* INSTRUCTIONS FOR THE TASK *
The entries below contain a stretch that opens with the line containing "Task: Select the environment" and closes with the line containing "Given: Open Administrador"; set down that stretch exactly, both ends included, and nothing else.

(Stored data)

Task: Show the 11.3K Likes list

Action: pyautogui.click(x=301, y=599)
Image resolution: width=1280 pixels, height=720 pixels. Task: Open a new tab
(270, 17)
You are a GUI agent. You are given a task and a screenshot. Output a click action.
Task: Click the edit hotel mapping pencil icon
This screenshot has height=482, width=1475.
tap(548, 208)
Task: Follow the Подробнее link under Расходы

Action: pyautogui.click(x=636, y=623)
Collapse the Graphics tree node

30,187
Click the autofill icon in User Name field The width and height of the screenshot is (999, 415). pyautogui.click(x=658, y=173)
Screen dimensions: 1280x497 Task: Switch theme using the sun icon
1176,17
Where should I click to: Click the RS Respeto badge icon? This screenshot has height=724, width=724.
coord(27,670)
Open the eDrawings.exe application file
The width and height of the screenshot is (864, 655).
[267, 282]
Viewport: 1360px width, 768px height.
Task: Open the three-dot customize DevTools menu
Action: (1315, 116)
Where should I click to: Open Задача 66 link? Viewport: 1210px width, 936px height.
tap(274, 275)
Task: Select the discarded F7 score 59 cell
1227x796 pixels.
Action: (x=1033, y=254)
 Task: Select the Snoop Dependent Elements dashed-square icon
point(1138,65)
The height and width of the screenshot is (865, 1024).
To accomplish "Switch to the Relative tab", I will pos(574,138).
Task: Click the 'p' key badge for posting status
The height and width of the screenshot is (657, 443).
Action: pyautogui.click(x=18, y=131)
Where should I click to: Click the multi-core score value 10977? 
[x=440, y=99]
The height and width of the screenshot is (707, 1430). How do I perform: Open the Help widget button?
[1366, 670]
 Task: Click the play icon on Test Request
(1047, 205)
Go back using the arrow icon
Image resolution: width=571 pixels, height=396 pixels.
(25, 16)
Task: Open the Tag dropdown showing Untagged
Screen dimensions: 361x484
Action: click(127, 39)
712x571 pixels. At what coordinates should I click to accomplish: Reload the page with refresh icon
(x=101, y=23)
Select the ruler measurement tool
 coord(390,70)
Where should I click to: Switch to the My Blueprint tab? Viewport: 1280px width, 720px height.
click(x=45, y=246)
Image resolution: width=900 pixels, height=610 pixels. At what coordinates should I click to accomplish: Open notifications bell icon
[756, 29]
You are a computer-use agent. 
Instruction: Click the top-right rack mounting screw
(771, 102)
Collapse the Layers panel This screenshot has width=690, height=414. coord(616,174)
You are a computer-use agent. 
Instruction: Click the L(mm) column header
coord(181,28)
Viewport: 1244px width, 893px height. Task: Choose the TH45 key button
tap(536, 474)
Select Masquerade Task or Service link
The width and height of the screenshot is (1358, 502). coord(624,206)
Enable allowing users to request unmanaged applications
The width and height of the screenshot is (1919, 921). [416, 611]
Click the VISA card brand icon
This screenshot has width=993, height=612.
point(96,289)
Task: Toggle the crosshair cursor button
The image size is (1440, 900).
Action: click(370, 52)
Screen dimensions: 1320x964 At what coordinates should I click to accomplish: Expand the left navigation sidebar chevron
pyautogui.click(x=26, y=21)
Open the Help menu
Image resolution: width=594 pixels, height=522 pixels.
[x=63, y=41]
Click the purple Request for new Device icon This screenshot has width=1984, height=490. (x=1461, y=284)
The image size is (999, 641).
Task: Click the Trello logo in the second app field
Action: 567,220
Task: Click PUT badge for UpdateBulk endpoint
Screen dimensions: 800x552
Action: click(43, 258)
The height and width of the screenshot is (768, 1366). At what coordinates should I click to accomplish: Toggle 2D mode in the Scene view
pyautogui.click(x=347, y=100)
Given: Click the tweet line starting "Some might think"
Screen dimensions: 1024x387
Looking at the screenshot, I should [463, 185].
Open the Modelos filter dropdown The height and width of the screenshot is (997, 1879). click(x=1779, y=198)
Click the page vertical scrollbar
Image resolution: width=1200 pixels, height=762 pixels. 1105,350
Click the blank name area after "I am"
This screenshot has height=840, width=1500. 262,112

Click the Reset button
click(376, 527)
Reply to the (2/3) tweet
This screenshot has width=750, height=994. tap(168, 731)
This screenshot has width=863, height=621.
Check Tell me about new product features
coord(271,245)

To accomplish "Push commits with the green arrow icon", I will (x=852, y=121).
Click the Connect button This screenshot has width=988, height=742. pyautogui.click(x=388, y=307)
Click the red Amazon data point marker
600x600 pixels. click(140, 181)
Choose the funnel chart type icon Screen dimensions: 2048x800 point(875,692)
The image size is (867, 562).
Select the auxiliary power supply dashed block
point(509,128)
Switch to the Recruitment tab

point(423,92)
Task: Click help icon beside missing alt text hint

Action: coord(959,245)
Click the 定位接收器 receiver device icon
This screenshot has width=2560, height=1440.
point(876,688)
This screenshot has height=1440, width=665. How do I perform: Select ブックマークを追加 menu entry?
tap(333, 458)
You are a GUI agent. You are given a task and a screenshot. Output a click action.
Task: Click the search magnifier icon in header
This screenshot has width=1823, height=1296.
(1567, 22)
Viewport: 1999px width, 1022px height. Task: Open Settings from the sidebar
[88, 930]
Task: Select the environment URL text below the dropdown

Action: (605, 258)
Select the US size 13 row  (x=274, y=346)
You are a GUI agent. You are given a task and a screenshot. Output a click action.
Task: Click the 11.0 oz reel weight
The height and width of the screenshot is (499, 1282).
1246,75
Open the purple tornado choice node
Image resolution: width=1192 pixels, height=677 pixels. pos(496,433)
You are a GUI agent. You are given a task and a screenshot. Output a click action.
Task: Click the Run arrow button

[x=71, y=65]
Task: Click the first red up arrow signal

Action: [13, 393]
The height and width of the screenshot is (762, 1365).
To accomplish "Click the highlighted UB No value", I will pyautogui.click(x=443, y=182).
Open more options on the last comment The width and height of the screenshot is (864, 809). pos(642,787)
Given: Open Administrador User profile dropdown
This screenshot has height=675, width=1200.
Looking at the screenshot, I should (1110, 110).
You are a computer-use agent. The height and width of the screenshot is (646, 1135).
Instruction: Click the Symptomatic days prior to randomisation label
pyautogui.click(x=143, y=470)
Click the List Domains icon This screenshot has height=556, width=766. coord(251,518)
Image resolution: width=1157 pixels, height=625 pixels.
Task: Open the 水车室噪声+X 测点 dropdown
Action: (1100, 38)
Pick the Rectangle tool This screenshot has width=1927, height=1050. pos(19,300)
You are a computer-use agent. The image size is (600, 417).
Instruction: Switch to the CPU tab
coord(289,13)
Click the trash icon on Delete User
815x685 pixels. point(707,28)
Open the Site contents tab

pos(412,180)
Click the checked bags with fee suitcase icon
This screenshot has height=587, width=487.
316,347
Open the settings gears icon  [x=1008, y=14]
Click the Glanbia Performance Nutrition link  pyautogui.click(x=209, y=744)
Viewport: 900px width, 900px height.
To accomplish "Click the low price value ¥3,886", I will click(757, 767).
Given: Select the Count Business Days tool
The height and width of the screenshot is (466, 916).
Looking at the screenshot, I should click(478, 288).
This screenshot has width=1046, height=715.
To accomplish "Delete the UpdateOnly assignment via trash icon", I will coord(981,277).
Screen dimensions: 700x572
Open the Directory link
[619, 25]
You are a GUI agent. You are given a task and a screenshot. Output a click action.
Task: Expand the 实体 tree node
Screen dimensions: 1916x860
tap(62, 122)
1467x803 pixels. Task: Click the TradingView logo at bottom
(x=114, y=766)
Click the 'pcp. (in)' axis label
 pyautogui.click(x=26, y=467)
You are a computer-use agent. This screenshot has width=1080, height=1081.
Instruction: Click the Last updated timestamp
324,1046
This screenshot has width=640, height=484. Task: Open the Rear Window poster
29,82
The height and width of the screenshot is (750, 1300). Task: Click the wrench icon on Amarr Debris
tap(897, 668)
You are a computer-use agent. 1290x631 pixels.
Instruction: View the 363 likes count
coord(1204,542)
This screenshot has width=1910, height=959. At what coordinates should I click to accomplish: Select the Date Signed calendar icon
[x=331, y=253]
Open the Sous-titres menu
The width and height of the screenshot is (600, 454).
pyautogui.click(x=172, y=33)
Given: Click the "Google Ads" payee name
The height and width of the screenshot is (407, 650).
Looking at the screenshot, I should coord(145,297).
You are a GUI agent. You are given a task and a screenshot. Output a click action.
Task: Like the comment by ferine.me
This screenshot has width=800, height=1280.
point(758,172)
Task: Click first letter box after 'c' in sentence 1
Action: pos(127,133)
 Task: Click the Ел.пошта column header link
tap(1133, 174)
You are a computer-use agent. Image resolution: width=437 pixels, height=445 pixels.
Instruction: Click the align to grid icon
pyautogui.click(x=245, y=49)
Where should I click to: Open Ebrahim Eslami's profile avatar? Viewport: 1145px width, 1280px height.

* EXERCISE OUTPUT *
Task: Select the environment URL text below the dropdown

Action: (605, 258)
Select the US size 13 row  (x=274, y=346)
You are a GUI agent. You are given a task and a screenshot. Output a click action.
Task: Click the 11.0 oz reel weight
The height and width of the screenshot is (499, 1282).
1246,75
Open the purple tornado choice node
Image resolution: width=1192 pixels, height=677 pixels. pos(496,433)
You are a GUI agent. You are given a task and a screenshot. Output a click action.
Task: Click the Run arrow button

[x=71, y=65]
Task: Click the first red up arrow signal

Action: [13, 393]
The height and width of the screenshot is (762, 1365).
To accomplish "Click the highlighted UB No value", I will pyautogui.click(x=443, y=182).
Open more options on the last comment The width and height of the screenshot is (864, 809). pos(642,787)
Given: Open Administrador User profile dropdown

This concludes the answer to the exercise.